Ces rappels nous paraissent d’autant plus utiles qu’ils permettent de ne pas tomber dans le piège, assez subtil, des adversaires actuels du Ndigël fondé sur une conception individualiste, ultra-libertaire ou libertine des droits et des rapports sociaux consubstantiels au système de pensée matérialiste occidentale, la contestation systématique de l’autorité (ayant toujours été à la base de l’unité et de la force du Mouridisme), pour orienter l’histoire dans le sens de leur idéologie et de leurs seuls intérêts, sous couvert d’un combat entre la « conscience citoyenne » et « l’obscurantisme maraboutique », celui des religieux contre le « peuple » etc.
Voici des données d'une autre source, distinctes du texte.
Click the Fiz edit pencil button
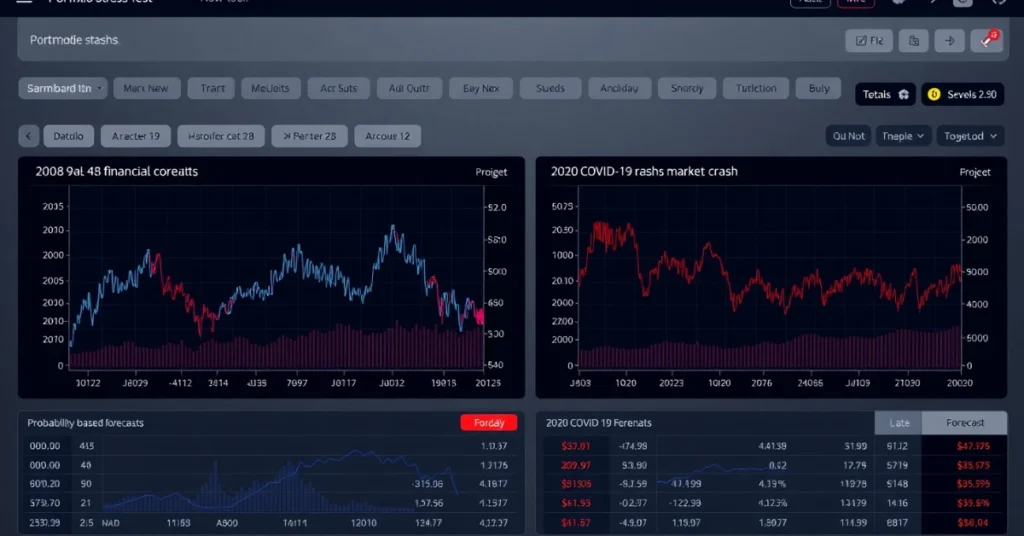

Par ailleurs, contrairement à la vision monolithique que beaucoup d’auteurs externes en ont, le rapport global des mourides au Ndigël a souvent évolué à travers l’histoire, selon le charisme et la stature spirituelle des leaders du moment, la nature du contexte et les perceptions majoritaires du peuple mouride, qui a toujours eu ses « rebelles » n’hésitant pas à le contester. Ainsi, loin d’être toujours unilatéral et monofocal, le Ndigël est à la fois la source et le résultat de dynamiques sociales fortes et assez complexes, souvent négociées ou éclatées, au niveau de la communauté mouride et de sa hiérarchie, qui possèdent leurs propres garde-fous, leurs « contre-pouvoirs » et canaux d’influence internes. D’ailleurs, ce que beaucoup d’analystes semblent ignorer aussi, c’est que chacun des Califes (malgré leur culture de la Shûra ou consultation interne) a eu, à un moment ou à un autre de son magistère, à faire face à des oppositions plus ou moins fortes au sein même de la communauté mouride, avant de s’imposer face aux rétifs qui contestaient son leadership. Surtout après avoir posé des actes majeurs et produit des résultats tangibles qui permirent de stabiliser momentanément la force du Ndigël et sa centralité. Même si sa pérennité ne fut, à vrai dire, jamais garantie et se trouve plus que jamais remise en cause par les évolutions et bouleversements sociaux du Sénégal moderne.